Desgraciadamente para Alex, el resto de miembros del Club estábamos también de acuerdo en que, si bien su profesión puede estar más cercana a la de una redactora de columnas, su carácter se asemeja muchísimo más al de nuestra querida “Sam”, el personaje más auténtico de la serie, bajo mi punto de vista.

-Venga Alex –le dijo Cristina tranquilamente- pero si sabes que es verdad… además, no es un putón, es una mujer sin ninguna inhibición que vive su sexualidad sin tapujos y con toda libertad. Pero si tú te partes cuando dice algo. Hasta una vez dijiste que estás de acuerdo con ella.

Al fin conseguimos que aceptara, pues no puede negarse que su vida sentimental es, podríamos decir, muy “ajetreada”. Incluso yo diría que, más que vida sentimental deberíamos llamarla “vida sexual”, porque esa parte de la vida de Alex de “sentimientos” tiene poco.

Nuestra Sam es muy guapa y divertida, así que los hombres nunca le faltan. Más bien se los tiene que quitar de encima e, incluso a veces, se los quitamos de encima el resto de nosotras. Como dice ella “hay demasiados tíos como para quedarse con uno”.
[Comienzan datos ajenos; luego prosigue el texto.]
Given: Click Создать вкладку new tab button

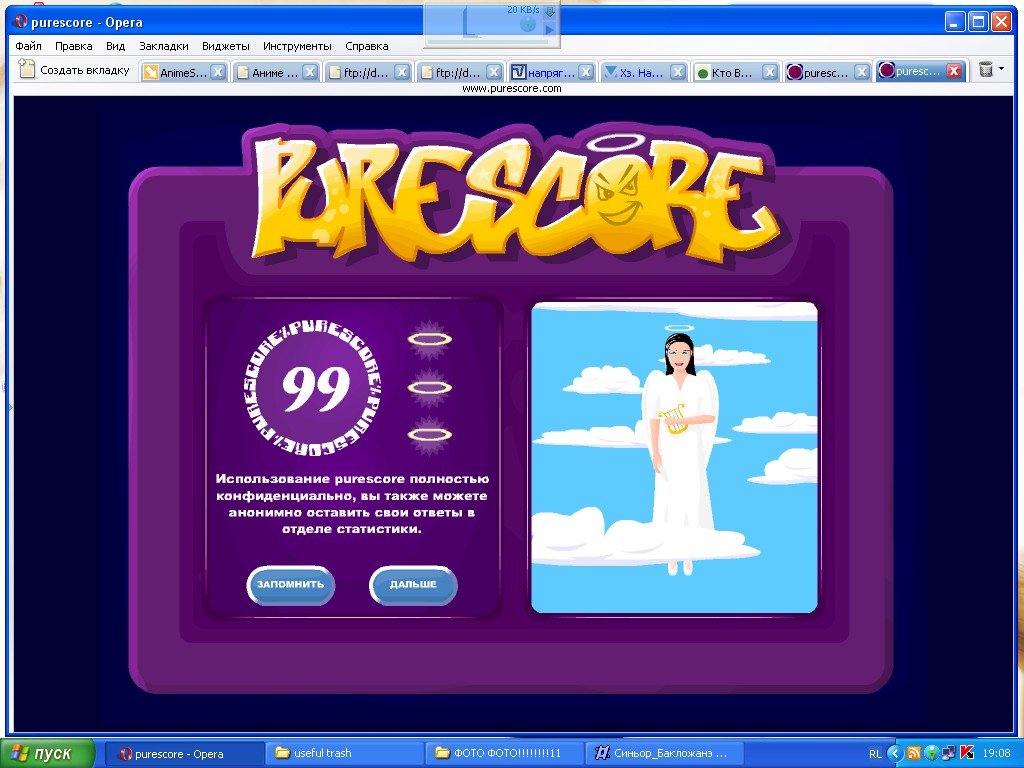Looking at the screenshot, I should coord(75,71).
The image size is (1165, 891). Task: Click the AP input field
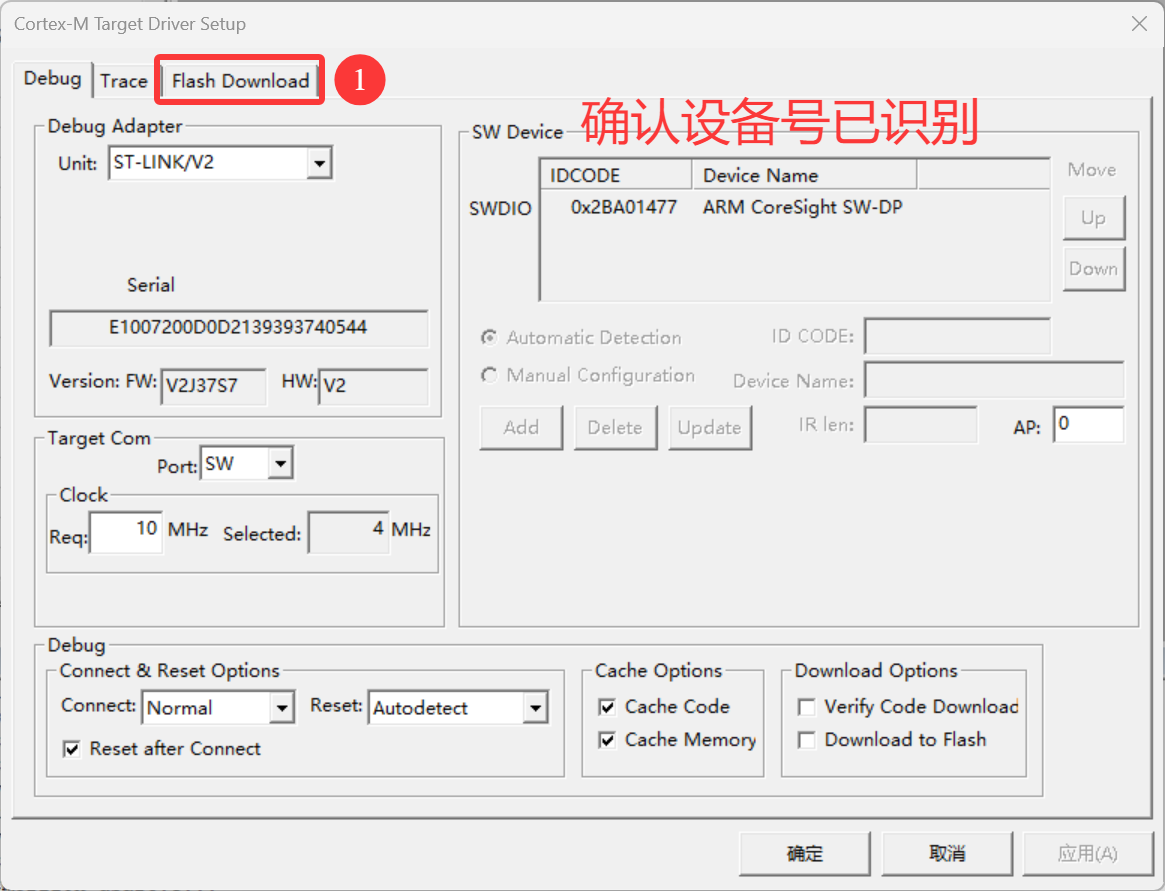tap(1088, 425)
En ocasiones hace lo que llama “catas de hombres”, algo así como las catas de vino. Es divertidísimo verla coquetear y hablar con varios en una noche para luego dejarlos a todos con las ganas. A eso lo llama “cata” aunque lo que se dice catar no cata mucho… según ella los “prueba” sin tocarlos, lógicamente se está refiriendo a sus coeficientes intelectuales, capacidad de conversación, tiempo de reacción, sentido del humor… su conclusión final siempre es la misma “¿cuándo encontraré un hombre que hable sin mirar hacia el escote? Quizá el día que lo encuentre me enamore”.

Yo veo difícil que ese hombre exista ya que Alex le saca mucho partido a su estupendo escote. Puede que sea cierto, a lo mejor si algún día aparece uno así le entra, por lo menos, la curiosidad por él.